[Records contained in a dataset]
[Start of Attachment]

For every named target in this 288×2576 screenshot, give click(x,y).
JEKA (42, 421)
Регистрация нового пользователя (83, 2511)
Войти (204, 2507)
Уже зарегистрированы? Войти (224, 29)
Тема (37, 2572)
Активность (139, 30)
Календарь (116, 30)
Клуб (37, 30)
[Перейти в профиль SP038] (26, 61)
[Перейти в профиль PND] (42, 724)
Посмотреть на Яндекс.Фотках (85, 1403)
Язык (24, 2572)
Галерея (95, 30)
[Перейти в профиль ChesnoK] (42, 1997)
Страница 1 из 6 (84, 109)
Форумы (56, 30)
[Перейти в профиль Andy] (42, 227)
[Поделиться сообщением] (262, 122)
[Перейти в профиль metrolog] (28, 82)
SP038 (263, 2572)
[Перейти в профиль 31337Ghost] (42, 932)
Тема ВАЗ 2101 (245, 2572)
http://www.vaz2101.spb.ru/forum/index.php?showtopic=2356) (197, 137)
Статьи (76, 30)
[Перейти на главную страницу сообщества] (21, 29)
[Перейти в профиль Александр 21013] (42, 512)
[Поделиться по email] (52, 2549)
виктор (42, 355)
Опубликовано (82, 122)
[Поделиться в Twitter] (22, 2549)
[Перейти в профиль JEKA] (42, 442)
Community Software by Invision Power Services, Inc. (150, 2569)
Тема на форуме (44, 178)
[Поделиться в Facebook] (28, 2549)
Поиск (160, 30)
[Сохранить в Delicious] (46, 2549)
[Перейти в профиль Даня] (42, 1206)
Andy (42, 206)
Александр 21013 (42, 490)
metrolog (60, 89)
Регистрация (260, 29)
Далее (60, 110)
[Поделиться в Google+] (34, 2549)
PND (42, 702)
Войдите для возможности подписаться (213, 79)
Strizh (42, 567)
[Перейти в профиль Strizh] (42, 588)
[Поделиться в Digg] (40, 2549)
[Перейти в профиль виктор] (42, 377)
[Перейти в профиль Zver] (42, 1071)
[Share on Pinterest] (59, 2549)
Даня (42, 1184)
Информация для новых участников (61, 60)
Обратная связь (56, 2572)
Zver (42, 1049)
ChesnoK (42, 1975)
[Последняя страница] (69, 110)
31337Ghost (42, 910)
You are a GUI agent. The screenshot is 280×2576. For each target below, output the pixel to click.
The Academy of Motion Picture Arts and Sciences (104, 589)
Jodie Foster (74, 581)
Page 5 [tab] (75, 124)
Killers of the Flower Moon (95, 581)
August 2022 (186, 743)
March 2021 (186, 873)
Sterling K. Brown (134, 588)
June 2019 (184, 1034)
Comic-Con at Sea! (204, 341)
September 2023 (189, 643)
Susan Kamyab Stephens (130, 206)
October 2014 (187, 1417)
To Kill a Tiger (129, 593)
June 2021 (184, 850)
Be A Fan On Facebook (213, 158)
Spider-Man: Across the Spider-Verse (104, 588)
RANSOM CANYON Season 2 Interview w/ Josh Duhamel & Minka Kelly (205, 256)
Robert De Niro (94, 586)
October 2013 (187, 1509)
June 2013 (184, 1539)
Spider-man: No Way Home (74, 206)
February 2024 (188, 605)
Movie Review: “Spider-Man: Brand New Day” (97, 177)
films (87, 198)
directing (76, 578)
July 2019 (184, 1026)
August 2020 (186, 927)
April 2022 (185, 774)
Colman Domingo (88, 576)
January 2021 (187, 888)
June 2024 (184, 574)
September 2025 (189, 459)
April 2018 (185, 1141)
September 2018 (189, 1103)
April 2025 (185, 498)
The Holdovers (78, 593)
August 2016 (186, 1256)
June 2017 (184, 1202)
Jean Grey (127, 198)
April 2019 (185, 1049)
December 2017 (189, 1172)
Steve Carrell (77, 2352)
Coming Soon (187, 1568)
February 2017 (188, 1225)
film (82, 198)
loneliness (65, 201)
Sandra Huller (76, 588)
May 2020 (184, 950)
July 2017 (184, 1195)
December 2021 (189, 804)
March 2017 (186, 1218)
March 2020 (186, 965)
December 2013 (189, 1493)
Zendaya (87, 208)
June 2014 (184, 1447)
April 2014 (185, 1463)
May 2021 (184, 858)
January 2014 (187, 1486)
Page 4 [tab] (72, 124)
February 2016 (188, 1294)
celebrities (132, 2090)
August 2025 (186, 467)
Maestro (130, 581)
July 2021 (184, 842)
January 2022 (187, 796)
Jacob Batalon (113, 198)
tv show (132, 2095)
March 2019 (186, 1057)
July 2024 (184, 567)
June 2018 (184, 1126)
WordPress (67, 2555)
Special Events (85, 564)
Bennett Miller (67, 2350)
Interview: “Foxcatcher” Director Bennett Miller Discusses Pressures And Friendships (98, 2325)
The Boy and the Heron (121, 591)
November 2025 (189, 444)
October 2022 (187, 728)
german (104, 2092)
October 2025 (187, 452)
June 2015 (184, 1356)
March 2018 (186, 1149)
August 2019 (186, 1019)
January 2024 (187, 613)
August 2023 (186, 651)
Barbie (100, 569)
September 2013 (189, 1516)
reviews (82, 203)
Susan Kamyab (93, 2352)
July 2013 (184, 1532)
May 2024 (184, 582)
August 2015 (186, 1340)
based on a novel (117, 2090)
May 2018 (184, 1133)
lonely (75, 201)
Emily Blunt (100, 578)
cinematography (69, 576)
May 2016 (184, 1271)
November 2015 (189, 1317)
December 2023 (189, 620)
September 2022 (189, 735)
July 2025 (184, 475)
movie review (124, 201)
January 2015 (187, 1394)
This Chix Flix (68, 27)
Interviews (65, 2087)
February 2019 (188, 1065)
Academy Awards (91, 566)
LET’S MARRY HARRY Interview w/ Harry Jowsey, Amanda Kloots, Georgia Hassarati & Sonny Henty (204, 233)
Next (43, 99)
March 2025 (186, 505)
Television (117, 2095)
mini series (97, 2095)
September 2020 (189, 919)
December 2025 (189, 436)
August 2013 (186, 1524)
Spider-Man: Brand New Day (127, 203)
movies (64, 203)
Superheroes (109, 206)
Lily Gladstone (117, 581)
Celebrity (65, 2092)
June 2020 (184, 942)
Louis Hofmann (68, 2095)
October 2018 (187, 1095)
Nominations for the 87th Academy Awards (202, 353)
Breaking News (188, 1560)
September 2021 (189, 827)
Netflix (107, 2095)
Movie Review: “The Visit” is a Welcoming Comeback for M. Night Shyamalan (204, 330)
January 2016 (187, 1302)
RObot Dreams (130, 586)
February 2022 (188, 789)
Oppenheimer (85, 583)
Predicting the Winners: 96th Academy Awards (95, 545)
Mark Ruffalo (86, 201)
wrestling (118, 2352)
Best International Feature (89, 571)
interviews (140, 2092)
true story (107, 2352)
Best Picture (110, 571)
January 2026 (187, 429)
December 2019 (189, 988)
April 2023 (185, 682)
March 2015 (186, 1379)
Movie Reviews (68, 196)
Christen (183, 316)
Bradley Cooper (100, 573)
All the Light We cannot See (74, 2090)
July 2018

[End of Attachment]

> Assignment:
Each line of the data should be transcribed exactly.

> Written solution:
For every named target in this 288×2576 screenshot, give click(x,y).
JEKA (42, 421)
Регистрация нового пользователя (83, 2511)
Войти (204, 2507)
Уже зарегистрированы? Войти (224, 29)
Тема (37, 2572)
Активность (139, 30)
Календарь (116, 30)
Клуб (37, 30)
[Перейти в профиль SP038] (26, 61)
[Перейти в профиль PND] (42, 724)
Посмотреть на Яндекс.Фотках (85, 1403)
Язык (24, 2572)
Галерея (95, 30)
[Перейти в профиль ChesnoK] (42, 1997)
Страница 1 из 6 (84, 109)
Форумы (56, 30)
[Перейти в профиль Andy] (42, 227)
[Поделиться сообщением] (262, 122)
[Перейти в профиль metrolog] (28, 82)
SP038 (263, 2572)
[Перейти в профиль 31337Ghost] (42, 932)
Тема ВАЗ 2101 (245, 2572)
http://www.vaz2101.spb.ru/forum/index.php?showtopic=2356) (197, 137)
Статьи (76, 30)
[Перейти на главную страницу сообщества] (21, 29)
[Перейти в профиль Александр 21013] (42, 512)
[Поделиться по email] (52, 2549)
виктор (42, 355)
Опубликовано (82, 122)
[Поделиться в Twitter] (22, 2549)
[Перейти в профиль JEKA] (42, 442)
Community Software by Invision Power Services, Inc. (150, 2569)
Тема на форуме (44, 178)
[Поделиться в Facebook] (28, 2549)
Поиск (160, 30)
[Сохранить в Delicious] (46, 2549)
[Перейти в профиль Даня] (42, 1206)
Andy (42, 206)
Александр 21013 (42, 490)
metrolog (60, 89)
Регистрация (260, 29)
Далее (60, 110)
[Поделиться в Google+] (34, 2549)
PND (42, 702)
Войдите для возможности подписаться (213, 79)
Strizh (42, 567)
[Перейти в профиль Strizh] (42, 588)
[Поделиться в Digg] (40, 2549)
[Перейти в профиль виктор] (42, 377)
[Перейти в профиль Zver] (42, 1071)
[Share on Pinterest] (59, 2549)
Даня (42, 1184)
Информация для новых участников (61, 60)
Обратная связь (56, 2572)
Zver (42, 1049)
ChesnoK (42, 1975)
[Последняя страница] (69, 110)
31337Ghost (42, 910)
You are a GUI agent. The screenshot is 280×2576. For each target below, output the pixel to click.
The Academy of Motion Picture Arts and Sciences (104, 589)
Jodie Foster (74, 581)
Page 5 [tab] (75, 124)
Killers of the Flower Moon (95, 581)
August 2022 (186, 743)
March 2021 (186, 873)
Sterling K. Brown (134, 588)
June 2019 (184, 1034)
Comic-Con at Sea! (204, 341)
September 2023 (189, 643)
Susan Kamyab Stephens (130, 206)
October 2014 (187, 1417)
To Kill a Tiger (129, 593)
June 2021 (184, 850)
Be A Fan On Facebook (213, 158)
Spider-Man: Across the Spider-Verse (104, 588)
RANSOM CANYON Season 2 Interview w/ Josh Duhamel & Minka Kelly (205, 256)
Robert De Niro (94, 586)
October 2013 (187, 1509)
June 2013 (184, 1539)
Spider-man: No Way Home (74, 206)
February 2024 (188, 605)
Movie Review: “Spider-Man: Brand New Day” (97, 177)
films (87, 198)
directing (76, 578)
July 2019 (184, 1026)
August 2020 (186, 927)
April 2022 (185, 774)
Colman Domingo (88, 576)
January 2021 (187, 888)
June 2024 (184, 574)
September 2025 (189, 459)
April 2018 (185, 1141)
September 2018 (189, 1103)
April 2025 (185, 498)
The Holdovers (78, 593)
August 2016 (186, 1256)
June 2017 (184, 1202)
Jean Grey (127, 198)
April 2019 (185, 1049)
December 2017 (189, 1172)
Steve Carrell (77, 2352)
Coming Soon (187, 1568)
February 2017 (188, 1225)
film (82, 198)
loneliness (65, 201)
Sandra Huller (76, 588)
May 2020 (184, 950)
July 2017 (184, 1195)
December 2021 (189, 804)
March 2017 (186, 1218)
March 2020 (186, 965)
December 2013 (189, 1493)
Zendaya (87, 208)
June 2014 (184, 1447)
April 2014 (185, 1463)
May 2021 (184, 858)
January 2014 (187, 1486)
Page 4 [tab] (72, 124)
February 2016 (188, 1294)
celebrities (132, 2090)
August 2025 (186, 467)
Maestro (130, 581)
July 2021 (184, 842)
January 2022 (187, 796)
Jacob Batalon (113, 198)
tv show (132, 2095)
March 2019 (186, 1057)
July 2024 (184, 567)
June 2018 (184, 1126)
WordPress (67, 2555)
Special Events (85, 564)
Bennett Miller (67, 2350)
Interview: “Foxcatcher” Director Bennett Miller Discusses Pressures And Friendships (98, 2325)
The Boy and the Heron (121, 591)
November 2025 (189, 444)
October 2022 (187, 728)
german (104, 2092)
October 2025 (187, 452)
June 2015 (184, 1356)
March 2018 (186, 1149)
August 2019 (186, 1019)
January 2024 (187, 613)
August 2023 (186, 651)
Barbie (100, 569)
September 2013 (189, 1516)
reviews (82, 203)
Susan Kamyab (93, 2352)
July 2013 (184, 1532)
May 2024 (184, 582)
August 2015 (186, 1340)
based on a novel (117, 2090)
May 2018 (184, 1133)
lonely (75, 201)
Emily Blunt (100, 578)
cinematography (69, 576)
May 2016 (184, 1271)
November 2015 (189, 1317)
December 2023 (189, 620)
September 2022 (189, 735)
July 2025 (184, 475)
movie review (124, 201)
January 2015 (187, 1394)
This Chix Flix (68, 27)
Interviews (65, 2087)
February 2019 (188, 1065)
Academy Awards (91, 566)
LET’S MARRY HARRY Interview w/ Harry Jowsey, Amanda Kloots, Georgia Hassarati & Sonny Henty (204, 233)
Next (43, 99)
March 2025 (186, 505)
Television (117, 2095)
mini series (97, 2095)
September 2020 (189, 919)
December 2025 (189, 436)
August 2013 (186, 1524)
Spider-Man: Brand New Day (127, 203)
movies (64, 203)
Superheroes (109, 206)
Lily Gladstone (117, 581)
Celebrity (65, 2092)
June 2020 (184, 942)
Louis Hofmann (68, 2095)
October 2018 (187, 1095)
Nominations for the 87th Academy Awards (202, 353)
Breaking News (188, 1560)
September 2021 (189, 827)
Netflix (107, 2095)
Movie Review: “The Visit” is a Welcoming Comeback for M. Night Shyamalan (204, 330)
January 2016 (187, 1302)
RObot Dreams (130, 586)
February 2022 (188, 789)
Oppenheimer (85, 583)
Predicting the Winners: 96th Academy Awards (95, 545)
Mark Ruffalo (86, 201)
wrestling (118, 2352)
Best International Feature (89, 571)
interviews (140, 2092)
true story (107, 2352)
Best Picture (110, 571)
January 2026 (187, 429)
December 2019 (189, 988)
April 2023 (185, 682)
March 2015 (186, 1379)
Movie Reviews (68, 196)
Christen (183, 316)
Bradley Cooper (100, 573)
All the Light We cannot See (74, 2090)
July 2018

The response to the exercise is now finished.